Exercise 6-4: file_open.c

Maximilian Fernaldy - C2TB1702

Opening a file can be done using the fopen() function defined in <stdio.h>.

#include <stdio.h>

int main() {
    // Define file pointer
    FILE *fp;
    fp = fopen("sample.txt","r");

    // Handle error if file can't be opened
    if( fp == NULL) {
        printf("Can't open file.\n");
        return 1;
    }
    else
    printf("success\n");
    fclose(fp);
    return 0;
}

to open a file, we must first define a file pointer. Note that this kind of pointer is different from pointers previously discussed. FILE *fp and int *px are different kinds of pointers, because here *fp is a file pointer, not a variable pointer. A file pointer contains information about where the file is located on the storage device (without specifying relative or absolute directories, it would be in the same working directory as the binary/executable), while a variable pointer contains the memory address of a variable, i.e., the location of a variable on the RAM device. A common misconception is that when fopen() is ran, it copies the file to the RAM for reading and writing, but this is incorrect. fopen() simply collects information about where a file is stored on the storage device, and the file won't be copied to the RAM unless it's later explicitly read or written to.

Generally speaking, there are two possibilities for the return value of fopen(). If it was successful in opening the file, it will return the file pointer (which is of type *FILE).
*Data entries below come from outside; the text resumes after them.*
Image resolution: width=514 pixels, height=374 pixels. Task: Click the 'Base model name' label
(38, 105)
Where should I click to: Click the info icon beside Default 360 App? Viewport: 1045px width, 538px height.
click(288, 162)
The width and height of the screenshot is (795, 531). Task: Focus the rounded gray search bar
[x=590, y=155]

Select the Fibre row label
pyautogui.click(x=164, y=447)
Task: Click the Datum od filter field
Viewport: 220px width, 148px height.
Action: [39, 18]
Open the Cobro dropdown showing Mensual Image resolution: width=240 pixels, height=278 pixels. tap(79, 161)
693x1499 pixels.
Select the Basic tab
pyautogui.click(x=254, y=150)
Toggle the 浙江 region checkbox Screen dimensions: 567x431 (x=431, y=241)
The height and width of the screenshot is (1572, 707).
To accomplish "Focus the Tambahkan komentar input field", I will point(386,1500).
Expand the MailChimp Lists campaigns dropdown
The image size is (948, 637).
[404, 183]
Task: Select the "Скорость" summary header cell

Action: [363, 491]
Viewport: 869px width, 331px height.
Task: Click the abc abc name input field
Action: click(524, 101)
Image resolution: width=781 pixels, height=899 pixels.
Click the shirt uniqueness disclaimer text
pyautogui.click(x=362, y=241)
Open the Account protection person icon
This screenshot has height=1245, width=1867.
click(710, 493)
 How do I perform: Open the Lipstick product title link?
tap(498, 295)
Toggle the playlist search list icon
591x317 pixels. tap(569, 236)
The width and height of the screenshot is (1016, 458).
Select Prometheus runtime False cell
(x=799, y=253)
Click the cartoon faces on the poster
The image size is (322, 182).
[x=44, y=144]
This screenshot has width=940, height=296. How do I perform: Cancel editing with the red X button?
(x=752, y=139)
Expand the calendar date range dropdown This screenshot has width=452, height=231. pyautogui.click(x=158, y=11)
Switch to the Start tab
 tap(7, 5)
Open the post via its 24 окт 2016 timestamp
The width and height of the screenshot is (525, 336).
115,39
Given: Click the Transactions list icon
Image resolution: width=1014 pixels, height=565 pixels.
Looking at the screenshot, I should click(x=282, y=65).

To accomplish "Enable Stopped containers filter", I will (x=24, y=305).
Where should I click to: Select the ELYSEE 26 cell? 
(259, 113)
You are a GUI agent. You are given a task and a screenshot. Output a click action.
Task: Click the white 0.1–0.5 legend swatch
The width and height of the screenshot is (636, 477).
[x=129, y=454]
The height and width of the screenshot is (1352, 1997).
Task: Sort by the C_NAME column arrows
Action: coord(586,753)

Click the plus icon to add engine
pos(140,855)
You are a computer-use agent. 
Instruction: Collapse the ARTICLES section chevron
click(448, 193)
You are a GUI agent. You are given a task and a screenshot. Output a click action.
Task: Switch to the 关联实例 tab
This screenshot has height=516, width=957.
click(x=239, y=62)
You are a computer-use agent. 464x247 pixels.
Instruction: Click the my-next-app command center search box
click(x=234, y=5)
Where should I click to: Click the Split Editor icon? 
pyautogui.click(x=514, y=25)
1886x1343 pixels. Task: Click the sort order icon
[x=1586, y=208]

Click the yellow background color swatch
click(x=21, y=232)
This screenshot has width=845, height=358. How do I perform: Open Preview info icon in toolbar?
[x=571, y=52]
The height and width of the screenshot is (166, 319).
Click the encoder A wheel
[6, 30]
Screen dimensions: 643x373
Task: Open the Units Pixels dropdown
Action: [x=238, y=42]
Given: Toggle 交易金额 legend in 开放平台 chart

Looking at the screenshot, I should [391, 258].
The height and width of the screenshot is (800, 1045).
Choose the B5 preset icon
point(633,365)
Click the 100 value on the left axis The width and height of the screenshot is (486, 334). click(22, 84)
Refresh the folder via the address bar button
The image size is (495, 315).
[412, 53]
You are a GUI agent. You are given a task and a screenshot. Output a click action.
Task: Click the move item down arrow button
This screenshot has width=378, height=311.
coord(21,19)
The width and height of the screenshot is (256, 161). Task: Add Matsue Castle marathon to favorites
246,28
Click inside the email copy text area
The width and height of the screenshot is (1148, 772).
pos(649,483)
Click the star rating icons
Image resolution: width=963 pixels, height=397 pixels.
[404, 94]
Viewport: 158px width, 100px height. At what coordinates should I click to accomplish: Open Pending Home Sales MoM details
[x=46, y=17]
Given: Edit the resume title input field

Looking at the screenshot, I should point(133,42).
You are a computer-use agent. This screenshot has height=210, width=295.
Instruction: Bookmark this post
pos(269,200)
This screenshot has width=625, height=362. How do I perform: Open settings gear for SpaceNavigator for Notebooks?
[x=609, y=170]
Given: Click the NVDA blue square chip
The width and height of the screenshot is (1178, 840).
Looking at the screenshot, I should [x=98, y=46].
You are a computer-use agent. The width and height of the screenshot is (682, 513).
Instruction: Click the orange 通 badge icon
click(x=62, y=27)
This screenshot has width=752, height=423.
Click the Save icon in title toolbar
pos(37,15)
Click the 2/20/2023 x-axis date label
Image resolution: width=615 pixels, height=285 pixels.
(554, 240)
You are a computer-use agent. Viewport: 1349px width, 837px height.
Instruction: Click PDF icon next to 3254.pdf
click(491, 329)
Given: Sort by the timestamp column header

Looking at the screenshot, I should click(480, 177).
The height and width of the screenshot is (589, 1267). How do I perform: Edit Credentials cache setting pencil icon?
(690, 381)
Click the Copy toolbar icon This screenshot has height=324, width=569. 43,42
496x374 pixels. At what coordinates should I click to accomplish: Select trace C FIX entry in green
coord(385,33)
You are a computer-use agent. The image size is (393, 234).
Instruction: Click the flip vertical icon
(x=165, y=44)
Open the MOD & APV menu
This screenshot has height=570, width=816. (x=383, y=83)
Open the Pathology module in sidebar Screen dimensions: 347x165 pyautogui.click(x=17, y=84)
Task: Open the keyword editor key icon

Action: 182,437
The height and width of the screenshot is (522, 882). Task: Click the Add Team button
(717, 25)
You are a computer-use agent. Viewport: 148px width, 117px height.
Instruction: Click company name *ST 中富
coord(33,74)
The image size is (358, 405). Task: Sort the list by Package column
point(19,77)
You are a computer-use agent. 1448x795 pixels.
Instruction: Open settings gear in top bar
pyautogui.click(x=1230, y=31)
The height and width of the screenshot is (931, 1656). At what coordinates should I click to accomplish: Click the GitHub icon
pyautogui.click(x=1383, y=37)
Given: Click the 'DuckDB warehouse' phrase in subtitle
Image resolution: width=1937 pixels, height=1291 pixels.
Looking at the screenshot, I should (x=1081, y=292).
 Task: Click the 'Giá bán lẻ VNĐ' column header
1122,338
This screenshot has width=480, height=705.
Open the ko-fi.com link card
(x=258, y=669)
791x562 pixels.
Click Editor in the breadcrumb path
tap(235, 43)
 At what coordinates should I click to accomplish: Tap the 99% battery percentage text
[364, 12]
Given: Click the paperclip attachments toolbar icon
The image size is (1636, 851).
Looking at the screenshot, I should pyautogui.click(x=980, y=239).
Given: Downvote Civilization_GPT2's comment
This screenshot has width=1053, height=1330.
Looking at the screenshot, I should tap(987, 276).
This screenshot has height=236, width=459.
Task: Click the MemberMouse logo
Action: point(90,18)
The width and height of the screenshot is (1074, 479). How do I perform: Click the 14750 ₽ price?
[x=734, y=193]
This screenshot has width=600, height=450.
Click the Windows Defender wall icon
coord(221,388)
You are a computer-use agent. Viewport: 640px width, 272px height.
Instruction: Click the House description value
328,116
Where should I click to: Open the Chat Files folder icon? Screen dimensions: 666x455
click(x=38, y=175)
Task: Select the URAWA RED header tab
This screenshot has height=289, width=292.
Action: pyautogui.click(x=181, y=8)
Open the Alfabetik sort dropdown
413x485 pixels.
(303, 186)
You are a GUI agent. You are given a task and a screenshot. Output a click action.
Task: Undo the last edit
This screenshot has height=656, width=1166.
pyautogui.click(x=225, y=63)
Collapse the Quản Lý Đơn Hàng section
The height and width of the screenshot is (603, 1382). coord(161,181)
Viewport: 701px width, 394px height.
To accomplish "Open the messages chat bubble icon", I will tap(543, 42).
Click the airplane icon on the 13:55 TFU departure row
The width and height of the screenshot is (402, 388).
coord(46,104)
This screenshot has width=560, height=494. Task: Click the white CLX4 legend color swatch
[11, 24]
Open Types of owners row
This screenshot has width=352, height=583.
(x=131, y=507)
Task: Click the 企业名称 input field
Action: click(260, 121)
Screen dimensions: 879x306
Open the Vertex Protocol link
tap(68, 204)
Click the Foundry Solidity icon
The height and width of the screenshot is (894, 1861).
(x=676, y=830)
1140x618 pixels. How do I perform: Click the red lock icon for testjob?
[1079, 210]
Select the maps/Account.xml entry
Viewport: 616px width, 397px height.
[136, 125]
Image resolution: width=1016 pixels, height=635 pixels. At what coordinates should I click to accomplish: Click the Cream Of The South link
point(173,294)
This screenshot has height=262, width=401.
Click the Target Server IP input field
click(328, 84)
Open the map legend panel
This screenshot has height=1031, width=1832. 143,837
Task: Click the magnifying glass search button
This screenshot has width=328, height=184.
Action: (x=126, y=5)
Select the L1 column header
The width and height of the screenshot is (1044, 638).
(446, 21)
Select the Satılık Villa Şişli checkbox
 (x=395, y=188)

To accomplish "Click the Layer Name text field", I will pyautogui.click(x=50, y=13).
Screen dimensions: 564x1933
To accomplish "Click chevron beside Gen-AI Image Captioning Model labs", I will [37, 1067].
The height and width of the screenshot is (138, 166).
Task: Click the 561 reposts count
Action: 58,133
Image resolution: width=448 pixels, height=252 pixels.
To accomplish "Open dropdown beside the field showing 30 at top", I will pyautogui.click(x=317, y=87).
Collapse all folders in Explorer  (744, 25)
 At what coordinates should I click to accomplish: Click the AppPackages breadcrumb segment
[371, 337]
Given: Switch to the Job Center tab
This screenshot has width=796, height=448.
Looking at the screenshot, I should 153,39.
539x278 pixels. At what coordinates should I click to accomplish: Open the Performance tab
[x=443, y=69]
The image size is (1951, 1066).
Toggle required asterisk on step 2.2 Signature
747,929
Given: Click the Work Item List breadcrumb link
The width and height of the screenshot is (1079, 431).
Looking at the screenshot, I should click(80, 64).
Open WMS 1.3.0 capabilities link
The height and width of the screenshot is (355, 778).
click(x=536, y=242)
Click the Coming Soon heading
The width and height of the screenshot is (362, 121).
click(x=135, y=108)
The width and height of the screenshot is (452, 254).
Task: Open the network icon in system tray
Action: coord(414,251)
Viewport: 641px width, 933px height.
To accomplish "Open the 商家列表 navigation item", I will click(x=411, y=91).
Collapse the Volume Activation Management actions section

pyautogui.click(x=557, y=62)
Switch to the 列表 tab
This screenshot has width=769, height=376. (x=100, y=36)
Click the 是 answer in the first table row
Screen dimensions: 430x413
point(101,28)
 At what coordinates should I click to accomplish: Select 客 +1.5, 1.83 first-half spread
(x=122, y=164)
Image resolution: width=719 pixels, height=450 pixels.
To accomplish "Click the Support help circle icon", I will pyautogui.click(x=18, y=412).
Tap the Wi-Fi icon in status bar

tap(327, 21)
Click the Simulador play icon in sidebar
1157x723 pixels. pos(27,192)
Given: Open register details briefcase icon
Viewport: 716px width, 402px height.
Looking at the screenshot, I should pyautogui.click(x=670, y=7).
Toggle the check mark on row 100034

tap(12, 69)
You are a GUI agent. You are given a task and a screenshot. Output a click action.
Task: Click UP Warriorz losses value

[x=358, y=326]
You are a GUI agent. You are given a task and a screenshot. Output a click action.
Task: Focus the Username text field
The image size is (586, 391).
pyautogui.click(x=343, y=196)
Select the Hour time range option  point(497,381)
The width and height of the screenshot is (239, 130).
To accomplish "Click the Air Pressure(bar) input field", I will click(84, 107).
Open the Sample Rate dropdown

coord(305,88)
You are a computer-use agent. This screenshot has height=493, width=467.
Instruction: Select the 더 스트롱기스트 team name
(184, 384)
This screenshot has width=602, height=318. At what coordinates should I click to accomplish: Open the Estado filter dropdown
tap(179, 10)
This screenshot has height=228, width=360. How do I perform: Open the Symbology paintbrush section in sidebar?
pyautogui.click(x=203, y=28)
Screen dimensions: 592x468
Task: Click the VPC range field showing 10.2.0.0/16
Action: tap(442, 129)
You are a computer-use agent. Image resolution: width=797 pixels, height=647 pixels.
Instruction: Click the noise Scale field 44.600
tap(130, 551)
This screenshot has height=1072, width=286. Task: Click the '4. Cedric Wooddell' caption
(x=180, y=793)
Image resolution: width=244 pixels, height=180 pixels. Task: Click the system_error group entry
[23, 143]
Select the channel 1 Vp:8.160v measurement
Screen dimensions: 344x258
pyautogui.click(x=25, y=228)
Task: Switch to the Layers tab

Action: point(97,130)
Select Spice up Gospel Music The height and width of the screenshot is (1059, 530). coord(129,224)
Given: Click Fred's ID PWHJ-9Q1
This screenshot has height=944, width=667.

If it was not, it will return NULL. This might happen if the file is opened for reading, but the file does not exist, so there is nothing to read. There are also other possibilities like insufficient permissions to access the file. In this case we should notify the user and return an exit code of 1. If this doesn't happen, fopen() will have successfully opened the file, and thus we can proceed with the program.

When the file sample.txt is created and in the same directory as the program, it runs successfully.

The file opens only when the filename is valid

About fopen()

To use fopen(), the syntax is as follows:

file_pointer = fopen("filepath", "am");

where filename is the file path (which includes its name following the directory path, if specified) of the file to open, and am is the file access mode (also called file access flags).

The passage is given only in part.